== EXTRACTED INFORMATION

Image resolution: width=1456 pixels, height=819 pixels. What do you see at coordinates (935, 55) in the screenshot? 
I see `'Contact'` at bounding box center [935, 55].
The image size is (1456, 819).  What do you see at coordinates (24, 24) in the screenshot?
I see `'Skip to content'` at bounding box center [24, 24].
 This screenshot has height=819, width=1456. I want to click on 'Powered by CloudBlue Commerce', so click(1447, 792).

====

WHAT YOU HAVE TO DO:
Substitute "Image dimensions" for "Image resolution" throughout the records above and reproduce them with everything else unchanged.

OUTPUT BELOW:
Image dimensions: width=1456 pixels, height=819 pixels. What do you see at coordinates (935, 55) in the screenshot? 
I see `'Contact'` at bounding box center [935, 55].
The image size is (1456, 819).  What do you see at coordinates (24, 24) in the screenshot?
I see `'Skip to content'` at bounding box center [24, 24].
 This screenshot has height=819, width=1456. I want to click on 'Powered by CloudBlue Commerce', so click(1447, 792).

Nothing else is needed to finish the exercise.